From a previous exercise we know the mass is \[ M=304 \] The first moment is \[\begin{aligned} M_1&=\int_0^4 x\delta(x)\,dx=\int_0^4 x(5x^3-3x+2)\,dx \\ &=\left[\dfrac{}{}x^5-x^3+x^2\right]_0^4 \\ &=1024-64+16=976\,\text{gm-cm} \end{aligned}\]

So the center of mass is at: \[ \bar{x}=\dfrac{M_1}{M}=\dfrac{976}{304}=\dfrac{61}{19}\approx 3.21\,\text{cm} \] The plot shows the location of the center of mass.
Find the mass and the center of mass of a \(30\) cm rod that has linear density \(\delta(x)=\dfrac{1}{2}x^2\) \(\dfrac{\text{gm}}{\text{cm}}\) where \(x\) is measured from one end.

\(M=4500\) gm
\(\bar{x}=\dfrac{45}{2}\,\text{cm}=22.5\,\text{cm}\)

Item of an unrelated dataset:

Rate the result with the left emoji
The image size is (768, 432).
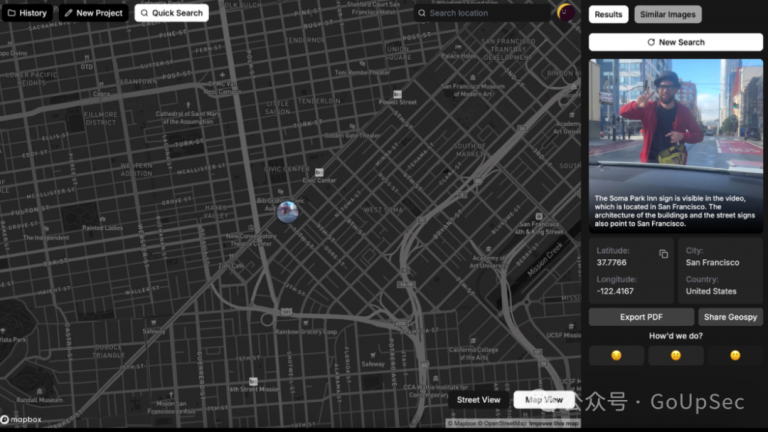pyautogui.click(x=616, y=355)
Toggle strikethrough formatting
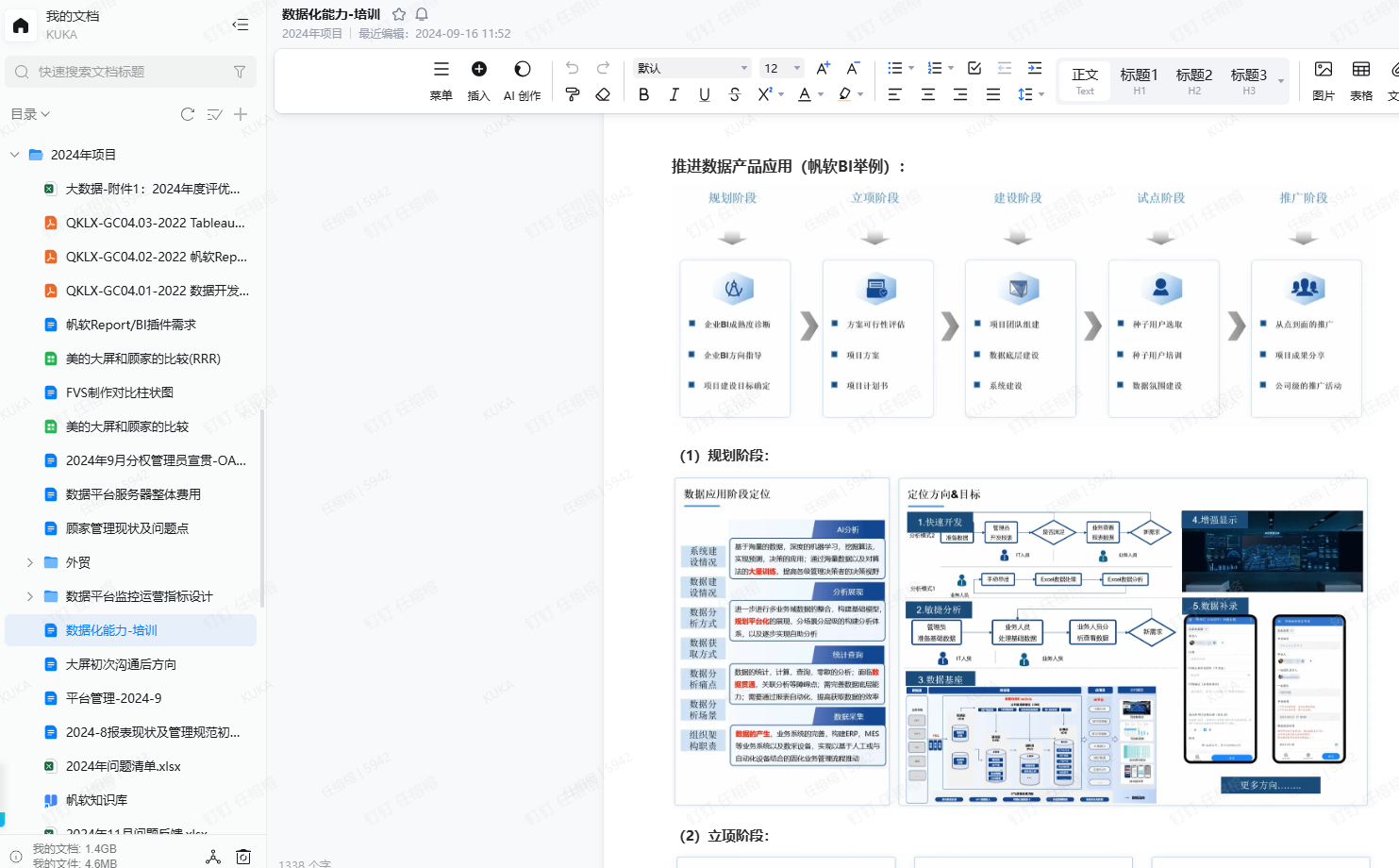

The mass is: \[\begin{aligned} M&=\int_0^{30} \delta(x)\,dx=\int_0^{30} \dfrac{1}{2}x^2\,dx \\ &=\left[\dfrac{1}{6}x^3\right]_0^{30} =\dfrac{30^3}{6} =4500 \,\text{gm} \end{aligned}\] The first moment is: \[\begin{aligned} M_1&=\int_0^{30} x\delta(x)\,dx=\int_0^{30} x\dfrac{1}{2}x^2\,dx \\ &=\left[\dfrac{1}{8}x^4\right]_0^{30} =\dfrac{30^4}{8} = 101250\,\text{gm} \end{aligned}\]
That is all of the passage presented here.